3Tout le monde sait observer, rien n’est plus naturel. Depuis tout petits nous observons le monde qui nous entoure, cela nous a permis de nous développer à travers l’imitation. Grâce à l’observation, nous avons su nous insérer dans la société, dans une culture. Elle favorise nos rencontres, nos ajustements aux autres, mais également notre adaptation à l’environnement. À travers le jugement, l’observation nous permet d’exister ; « il fait beau », « j’ai aimé ce film » ; « je n’aime pas cette chanson ». Lorsque je croise quelqu’un, s’impose à moi une représentation ; « il a l’air sympathique » ou « antipathique », etc. L’observation nous a même sauvé la vie lors d’un passage dangereux en montagne, ou tout simplement, en traversant une route à pied.
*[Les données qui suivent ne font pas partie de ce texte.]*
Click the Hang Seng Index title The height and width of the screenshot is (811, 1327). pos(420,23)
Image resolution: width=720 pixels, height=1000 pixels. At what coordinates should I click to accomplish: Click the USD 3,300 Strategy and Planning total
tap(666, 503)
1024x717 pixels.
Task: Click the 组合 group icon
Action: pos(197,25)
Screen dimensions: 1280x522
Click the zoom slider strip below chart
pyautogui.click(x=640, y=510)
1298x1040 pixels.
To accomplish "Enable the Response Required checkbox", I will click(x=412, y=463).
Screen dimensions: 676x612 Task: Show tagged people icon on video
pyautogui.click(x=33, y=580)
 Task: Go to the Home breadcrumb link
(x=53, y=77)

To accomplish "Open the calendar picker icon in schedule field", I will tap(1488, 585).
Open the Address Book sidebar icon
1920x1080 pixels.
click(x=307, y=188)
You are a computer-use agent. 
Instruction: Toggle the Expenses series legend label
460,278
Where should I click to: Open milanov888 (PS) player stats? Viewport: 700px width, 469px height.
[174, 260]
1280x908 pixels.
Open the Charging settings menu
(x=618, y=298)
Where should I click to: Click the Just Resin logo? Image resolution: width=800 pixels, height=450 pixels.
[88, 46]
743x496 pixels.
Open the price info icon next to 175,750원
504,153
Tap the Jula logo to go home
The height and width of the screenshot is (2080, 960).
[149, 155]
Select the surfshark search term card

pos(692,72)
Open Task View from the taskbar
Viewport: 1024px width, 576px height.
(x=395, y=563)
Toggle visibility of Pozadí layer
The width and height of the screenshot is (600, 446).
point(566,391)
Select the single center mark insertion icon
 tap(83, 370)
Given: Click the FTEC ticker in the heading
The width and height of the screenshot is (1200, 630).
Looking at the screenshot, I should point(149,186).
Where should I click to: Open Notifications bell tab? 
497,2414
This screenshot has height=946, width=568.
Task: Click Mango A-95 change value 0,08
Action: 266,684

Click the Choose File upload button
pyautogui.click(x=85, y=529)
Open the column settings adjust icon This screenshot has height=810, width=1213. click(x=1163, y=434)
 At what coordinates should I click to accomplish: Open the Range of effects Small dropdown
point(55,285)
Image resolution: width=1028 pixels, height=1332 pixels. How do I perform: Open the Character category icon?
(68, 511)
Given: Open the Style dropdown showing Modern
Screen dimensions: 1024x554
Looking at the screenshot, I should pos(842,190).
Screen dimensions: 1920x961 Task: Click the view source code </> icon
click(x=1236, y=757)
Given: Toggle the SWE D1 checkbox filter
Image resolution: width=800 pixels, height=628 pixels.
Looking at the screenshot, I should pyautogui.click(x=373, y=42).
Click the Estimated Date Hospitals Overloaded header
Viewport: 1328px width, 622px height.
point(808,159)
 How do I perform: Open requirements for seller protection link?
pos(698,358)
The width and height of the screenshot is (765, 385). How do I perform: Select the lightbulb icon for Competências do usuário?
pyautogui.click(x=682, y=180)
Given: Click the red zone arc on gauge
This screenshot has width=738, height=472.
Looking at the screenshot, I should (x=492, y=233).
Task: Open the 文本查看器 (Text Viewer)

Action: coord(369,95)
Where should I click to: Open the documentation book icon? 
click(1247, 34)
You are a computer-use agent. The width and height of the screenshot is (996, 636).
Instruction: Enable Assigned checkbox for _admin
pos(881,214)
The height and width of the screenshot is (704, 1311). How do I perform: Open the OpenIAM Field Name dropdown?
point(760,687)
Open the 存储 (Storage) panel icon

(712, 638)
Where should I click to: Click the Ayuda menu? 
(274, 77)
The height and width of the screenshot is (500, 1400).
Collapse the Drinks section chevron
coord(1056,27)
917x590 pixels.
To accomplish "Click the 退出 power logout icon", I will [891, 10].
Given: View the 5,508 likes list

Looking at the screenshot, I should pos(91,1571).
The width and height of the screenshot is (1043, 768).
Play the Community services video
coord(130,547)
4L’observation est par essence subjective ; lorsque nous observons, c’est avec notre appareil psychique, avec notre histoire, notre culture, notre représentation du monde. Si nous rajoutons le fait que nous avons tendance à regarder ce que nous connaissons, qui fait référence, voire nous rassure, nous percevons la difficulté de nous décentrer de nous, adultes, afin de nous recentrer sur le tout-petit. Les risques de projections, d’adulto-morphisme, sont très importants. Le jugement est inhérent à ce type d’observation. Nous avons tendance à tout mélanger : observations, jugements, interprétations.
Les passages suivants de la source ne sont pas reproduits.